Il giovane, ormai diciassettenne, dopo gli anni trascorsi in Libia per mettere da parte un po’ di soldi per partire, da quel momento in poi mostra una capacità di resilienza formidabile: supera gli ostacoli di un malconcio centro di accoglienza vicino Reggio Calabria, impara da solo l’italiano, è aperto alla speranza e fa incontri positivi con molte persone, specie tra coloro che si occupano di migranti. Anche in Libia aveva incontrato gente che lo aveva aiutato, ma in Italia, dichiarando a tutti il suo intento di diventare calciatore riesce a conoscere persone utili per ciò che gli sta a cuore: è un ragazzo che riesce ad attivare forze positive intorno a sé che lo conducono ad un centro di accoglienza vicino Padova, dopo avere organizzato una civile dimostrazione alla prefettura di Reggio, per i diritti di tutti i migranti. E’ lì che comincia ad allenarsi sul serio e a farsi notare da esperti allenatori. Riesce anche fisicamente a superare un’asma seria dovuta al contatto, in mare, della benzina con i suoi polmoni.

Alla domanda “ma tu in che ruolo giochi?” non sa cosa rispondere se non “tutti”: le partite nelle stradine del villaggio non c’entravano nulla con le regole del calcio giocato dalle squadre organizzate. Comunque le potenzialità del suo modo di fare vengono notate e arriverà, grazie alle giovanili del Padova con un mitico allenatore che si affezionerà a lui, ad indossare, sia pure per poco, la maglia di una squadra vera di campionato.

Non è tutto rosa e fiori, gli incubi del naufragio lo perseguitano ancora, il senso di colpa nei confronti del sacrificio di suo fratello, la mancanza della sorella, unico membro della sua famiglia rimasto, lasciano dei solchi nel suo animo.

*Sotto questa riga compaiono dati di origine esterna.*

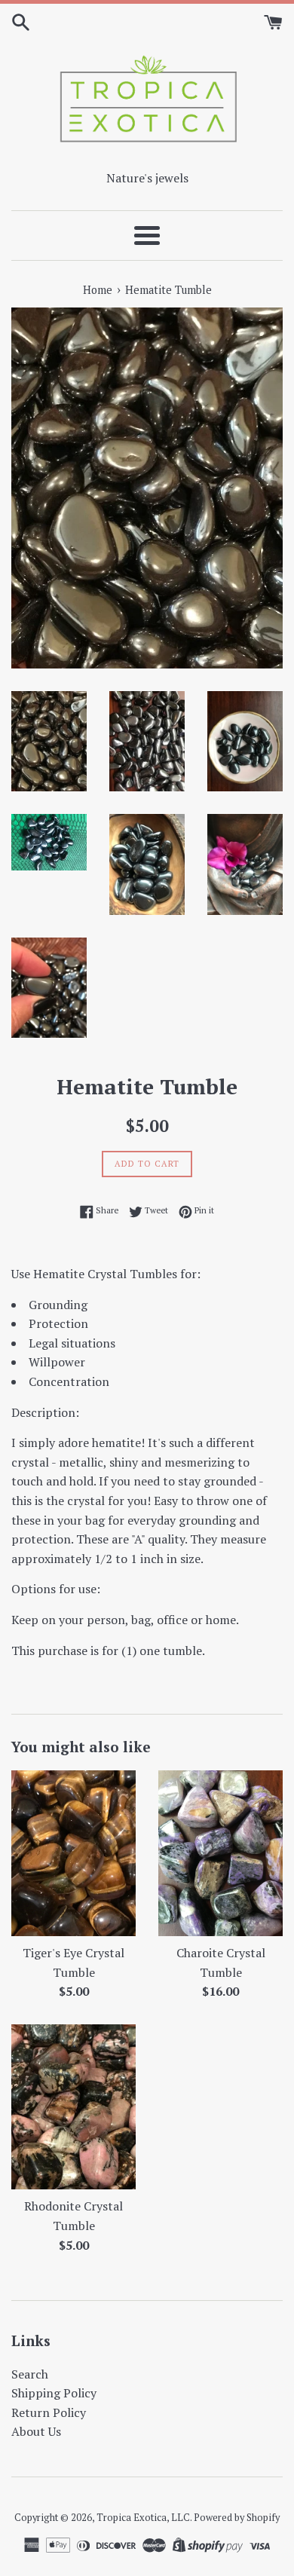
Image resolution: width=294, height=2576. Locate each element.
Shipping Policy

Ma ha ricominciato a vivere: è riuscito a rintracciare per telefono sua sorella, anche qualcuno dei suoi vecchi amici di pallone, utilizzando il computer di cui si è impratichito, ha incontrato nuovi amici che gli vogliono bene. Lui ha fiducia e aspetta.” Se tu prendi una strada, Allah ti darà il suo aiuto” gli insegnava suo padre. La fede e il pallone lo accompagnano sempre.

Una scuola di italiano per stranieri ad Albinea, in Emilia Romagna, ha voluto dedicare il locale al fratello Mory Karamoko, a memoria di quanti sprofondano nel Mediterraneo, dopo odissee impensabili, sacrifici e soprusi.

Dietro i numeri dei naufraghi ci sono persone con le loro storie e speranze. Oggi che l’Europa intera si sta giustamente occupando dei rifugiati ucraini non deve dimenticare che anche dall’Africa (e non solo) si scappa per guerre, fame e violenze e si continua a morire in mare o di freddo e fame nei boschi della rotta balcanica.